A lot of people might be surprised by the huge gap Hammer left between Christopher Lee’s first and second Dracula films.

What is even more surprising is the way Hammer have taken the original source material, and turned in something perhaps even better than the first film. There's no Van Helsing, no relocation to England - in fact, very little of the Dracula cliches you might associate with Hammer. 

Instead of Van Helsing, those clever chaps at Hammer invented Father Shandor, a monk with a mission (and a big gun). Andrew Kier excels in this role as a big, bearded bully, shouting at backward peasants for their superstitions, before going right ahead and staking vampires left, right and centre.
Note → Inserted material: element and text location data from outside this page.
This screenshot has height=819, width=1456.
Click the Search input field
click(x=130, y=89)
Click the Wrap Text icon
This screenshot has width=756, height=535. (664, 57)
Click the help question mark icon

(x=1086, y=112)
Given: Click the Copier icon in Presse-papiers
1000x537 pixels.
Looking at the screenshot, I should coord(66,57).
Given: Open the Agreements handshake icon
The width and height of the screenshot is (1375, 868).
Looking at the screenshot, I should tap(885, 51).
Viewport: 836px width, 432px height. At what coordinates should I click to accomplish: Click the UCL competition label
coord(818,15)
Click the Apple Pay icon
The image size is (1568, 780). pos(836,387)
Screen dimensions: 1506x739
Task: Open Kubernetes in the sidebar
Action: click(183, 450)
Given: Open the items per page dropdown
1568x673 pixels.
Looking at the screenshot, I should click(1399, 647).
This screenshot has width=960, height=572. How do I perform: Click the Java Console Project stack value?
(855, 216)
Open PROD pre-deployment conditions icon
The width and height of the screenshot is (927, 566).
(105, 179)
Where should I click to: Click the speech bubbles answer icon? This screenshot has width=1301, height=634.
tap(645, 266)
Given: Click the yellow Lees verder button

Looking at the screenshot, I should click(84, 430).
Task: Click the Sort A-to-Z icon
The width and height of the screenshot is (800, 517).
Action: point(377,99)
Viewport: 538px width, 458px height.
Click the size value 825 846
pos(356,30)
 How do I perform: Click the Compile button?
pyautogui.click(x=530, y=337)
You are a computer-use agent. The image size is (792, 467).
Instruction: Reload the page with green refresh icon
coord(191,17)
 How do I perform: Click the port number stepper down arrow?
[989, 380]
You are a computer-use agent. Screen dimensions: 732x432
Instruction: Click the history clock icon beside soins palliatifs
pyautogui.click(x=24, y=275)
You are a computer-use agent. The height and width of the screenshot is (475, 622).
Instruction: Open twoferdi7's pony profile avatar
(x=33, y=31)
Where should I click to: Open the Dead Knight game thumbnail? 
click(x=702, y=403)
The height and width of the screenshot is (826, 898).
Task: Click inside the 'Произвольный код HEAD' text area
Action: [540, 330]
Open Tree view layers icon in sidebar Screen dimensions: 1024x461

It's still the same tale of sceptical Northern Europeans failing to take heed of the warnings plainly spelled out to them about Castle Dracula, but this time the deaths come thick and fast, Dracula's lifestyle sticks very closely to that detailed by Stoker, and the whole thing is a class act from beginning to end. 

The only small niggle I'd have is that in giving him another "Achilles heel" in pure running water, the script writers did rather pave the way for the future "anything goes" methods of dispatching vampires, which reached a nadir in the otherwise superb Satanic Rites, when not only do hawthorn branches cause the Count no end of problems, but a bunch of water sprinklers despatch a whole army of semi clad toothy totty. 

Having watched all the Draculas recently for this website, I have to say that none of them are as bad as I once thought - and each has its own merits. Dracula - Prince Of Darkness has to rank as one of the best, though. Barbara Shelley is gorgeous (as usual), some of the deaths are extremely unpleasant, and Shandor is a great character. What a shame he never had a sequel of his own.